Daeithil s’amusa de l’allusion, mais Meriel n’avait-elle pas déjà exprimé son intérêt par le baiser initial ? Cela dit, elle n’était pas là que pour la bagatelle.

— Tu voulais me parler ?

— Oui. Cette résurgence hyperspatiale imprévue nous a permis de faire le point avec, disons, la maison-mère.

— Je t’écoute.

— Je soupçonne que nos commanditaires ont dû prendre quelques claques administratives, parce que la mission initiale de surveillance et interrogation de ta personne s’est soudainement transformée en protection rapprochée.

— Quelqu’un essaye de sauver la face.

— Sans doute. Quoi qu’il en soit, un nom est apparu : Gilthaniel Lintar.

Daeithil eut un petit hoquet de surprise à l’évocation.

— Tu sais qui… ?

— Oui. Je dois t’avouer que j’ai eu le même mouvement de surprise en l’apprenant. Ce n’est pas tous les jours que l’on frôle une Légende, même sous son nom d’emprunt. Elle a d’ailleurs laissé un message pour toi.

Meriel posa un petit cristal-mémoire devant elle. Daeithil dut s’y reprendre à deux fois avant de l’activer et de faire apparaître, sur un écran holographique opacifié et au champ de vision restreint, le visage de son mentor, Galadril :

— Lensil, Daeithil, dit la voix dans son bijou d’oreille. La situation évolue plus vite que je ne l’aurai pensé et il est urgent que je te voie. Je te retrouverai à ton escale sur Alenia.
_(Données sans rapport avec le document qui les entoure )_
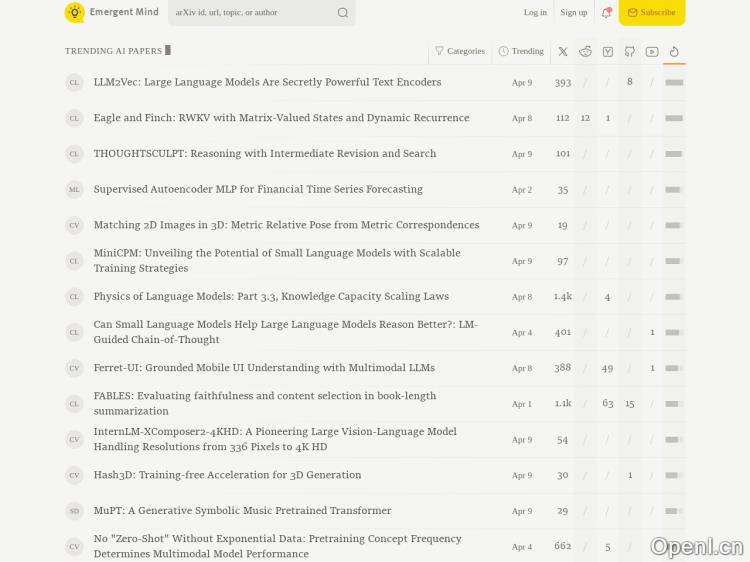Click the SD badge beside MuPT paper
This screenshot has width=750, height=562.
(x=74, y=511)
L’image soupira, puis continua :

— Je sais que tu as cœur de rejoindre celle que tu penses être ta fille sur Ardanya, mais ce qui t’est arrivé il y a peu me fait penser que, si on ne clôt pas cette regrettable affaire de Lorenui une fois pour toutes, la prochaine attaque sur ta personne risque de se faire à l’arme nucléaire. J’ai confiance en tes nouveaux compagnons ; ne les épuise pas trop cette fois-ci.

L’image disparut, brièvement remplacée par un message indiquant son auto-effacement. Elle se sentit un instant trahie, mais dans le même temps, elle avait perçu dans le message de Galadril l’urgence de la situation. Ce n’était pas le genre de l’ancienne reine des eyldar de se lancer dans des changements de plans.

Meriel, qui regardait ostensiblement ailleurs, lui lança un regard interrogateur.

— Ça va, dit-elle. C’est… frustrant, mais je comprends que c’est important.

Meriel se leva et lui tendit la main avec un sourire entendu.

— Je connais un très bon remède à la frustration.